-- Extracted records start --

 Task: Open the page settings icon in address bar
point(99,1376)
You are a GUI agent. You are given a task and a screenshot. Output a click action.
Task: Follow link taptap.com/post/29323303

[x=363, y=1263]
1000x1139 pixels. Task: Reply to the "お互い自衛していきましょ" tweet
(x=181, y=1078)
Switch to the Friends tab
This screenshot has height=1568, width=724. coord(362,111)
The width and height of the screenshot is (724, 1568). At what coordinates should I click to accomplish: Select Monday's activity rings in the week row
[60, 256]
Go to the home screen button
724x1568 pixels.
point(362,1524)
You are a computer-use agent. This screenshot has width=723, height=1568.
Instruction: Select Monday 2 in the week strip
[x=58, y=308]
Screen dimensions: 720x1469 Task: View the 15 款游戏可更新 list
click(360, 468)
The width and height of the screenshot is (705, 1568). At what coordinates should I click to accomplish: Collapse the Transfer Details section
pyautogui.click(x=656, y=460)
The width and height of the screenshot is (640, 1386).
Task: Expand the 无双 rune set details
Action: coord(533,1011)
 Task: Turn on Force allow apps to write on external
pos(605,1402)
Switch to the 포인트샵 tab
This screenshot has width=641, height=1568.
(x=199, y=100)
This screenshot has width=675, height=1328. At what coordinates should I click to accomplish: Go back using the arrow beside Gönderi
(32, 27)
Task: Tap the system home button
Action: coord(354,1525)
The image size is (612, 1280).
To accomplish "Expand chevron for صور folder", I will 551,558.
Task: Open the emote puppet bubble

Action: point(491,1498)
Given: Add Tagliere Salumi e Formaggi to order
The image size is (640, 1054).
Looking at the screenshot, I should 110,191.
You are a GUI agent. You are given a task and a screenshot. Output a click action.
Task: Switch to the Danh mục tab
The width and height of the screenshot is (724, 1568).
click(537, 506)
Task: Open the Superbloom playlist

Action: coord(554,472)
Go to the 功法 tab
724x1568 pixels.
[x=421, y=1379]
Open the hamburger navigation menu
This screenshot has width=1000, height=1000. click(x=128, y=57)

-- Extracted records end --

◆ **Work instructions**: Extract every line of the material above and reproduce each one verbatim, in the same order.

◆ **Final answer**:
 Task: Open the page settings icon in address bar
point(99,1376)
You are a GUI agent. You are given a task and a screenshot. Output a click action.
Task: Follow link taptap.com/post/29323303

[x=363, y=1263]
1000x1139 pixels. Task: Reply to the "お互い自衛していきましょ" tweet
(x=181, y=1078)
Switch to the Friends tab
This screenshot has height=1568, width=724. coord(362,111)
The width and height of the screenshot is (724, 1568). At what coordinates should I click to accomplish: Select Monday's activity rings in the week row
[60, 256]
Go to the home screen button
724x1568 pixels.
point(362,1524)
You are a computer-use agent. This screenshot has width=723, height=1568.
Instruction: Select Monday 2 in the week strip
[x=58, y=308]
Screen dimensions: 720x1469 Task: View the 15 款游戏可更新 list
click(360, 468)
The width and height of the screenshot is (705, 1568). At what coordinates should I click to accomplish: Collapse the Transfer Details section
pyautogui.click(x=656, y=460)
The width and height of the screenshot is (640, 1386).
Task: Expand the 无双 rune set details
Action: coord(533,1011)
 Task: Turn on Force allow apps to write on external
pos(605,1402)
Switch to the 포인트샵 tab
This screenshot has width=641, height=1568.
(x=199, y=100)
This screenshot has width=675, height=1328. At what coordinates should I click to accomplish: Go back using the arrow beside Gönderi
(32, 27)
Task: Tap the system home button
Action: coord(354,1525)
The image size is (612, 1280).
To accomplish "Expand chevron for صور folder", I will 551,558.
Task: Open the emote puppet bubble

Action: point(491,1498)
Given: Add Tagliere Salumi e Formaggi to order
The image size is (640, 1054).
Looking at the screenshot, I should 110,191.
You are a GUI agent. You are given a task and a screenshot. Output a click action.
Task: Switch to the Danh mục tab
The width and height of the screenshot is (724, 1568).
click(537, 506)
Task: Open the Superbloom playlist

Action: coord(554,472)
Go to the 功法 tab
724x1568 pixels.
[x=421, y=1379]
Open the hamburger navigation menu
This screenshot has width=1000, height=1000. click(x=128, y=57)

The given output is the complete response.